(Beginning of Supplied entries)

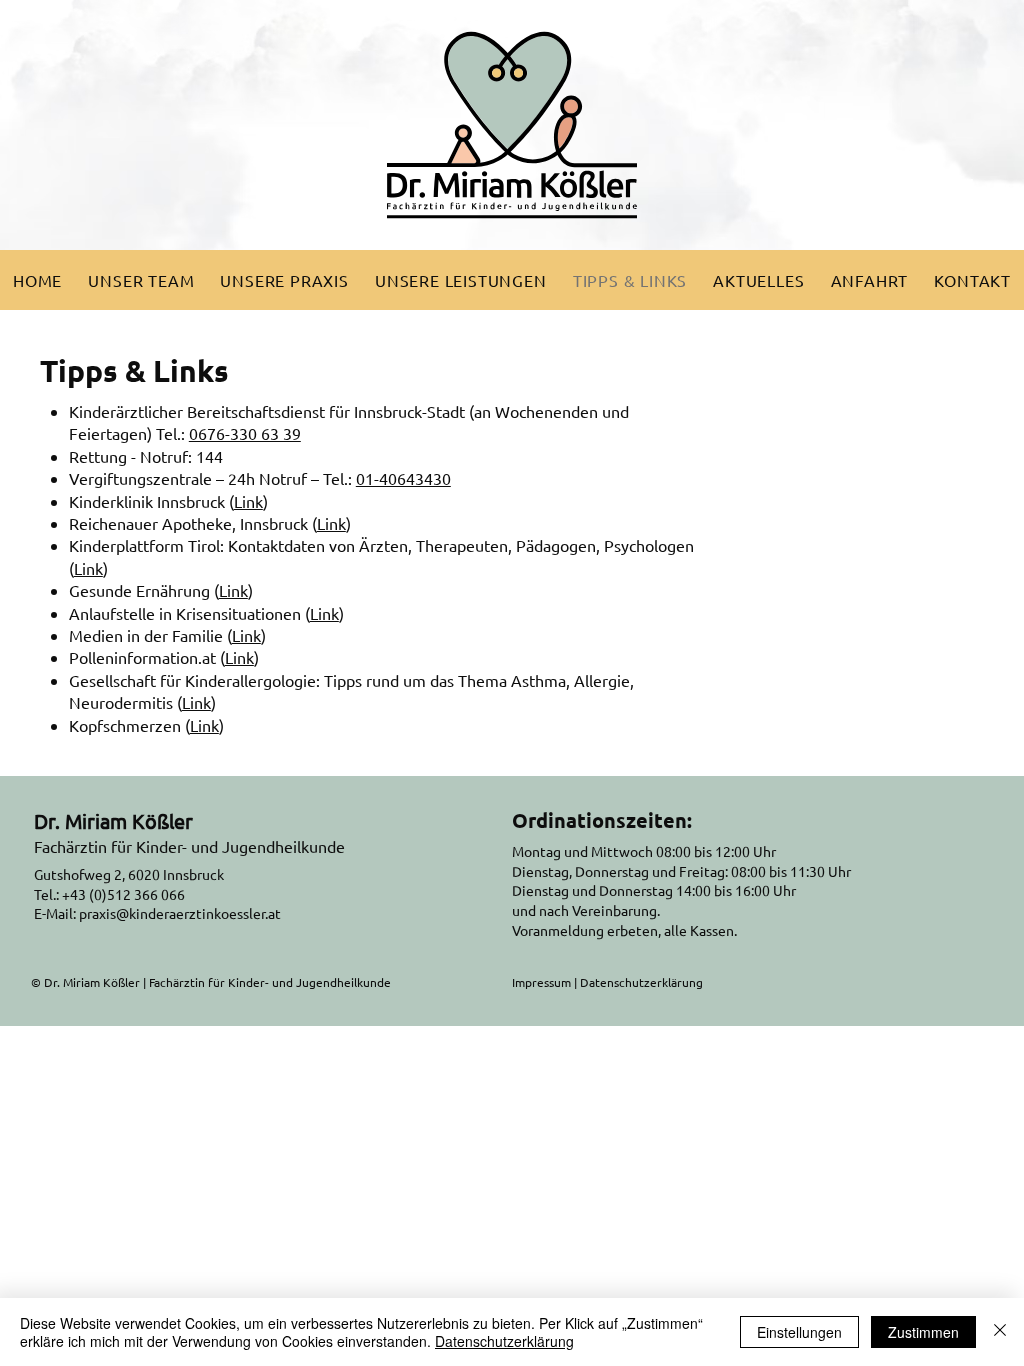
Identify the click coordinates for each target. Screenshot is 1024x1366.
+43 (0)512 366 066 (123, 894)
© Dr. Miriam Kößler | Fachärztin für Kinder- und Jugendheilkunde (211, 982)
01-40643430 (403, 478)
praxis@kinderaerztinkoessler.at (180, 913)
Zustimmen (923, 1332)
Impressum (541, 982)
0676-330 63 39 (245, 433)
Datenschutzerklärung (641, 982)
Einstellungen (799, 1332)
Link (248, 501)
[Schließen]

(End of Supplied entries)

#### What needs to be done:
An exact repeat of the lines from the one containing "Zustimmen (923, 1332)" through the final line above, both included, is the whole answer.

#### Answer to this exercise:
Zustimmen (923, 1332)
Impressum (541, 982)
0676-330 63 39 (245, 433)
Datenschutzerklärung (641, 982)
Einstellungen (799, 1332)
Link (248, 501)
[Schließen]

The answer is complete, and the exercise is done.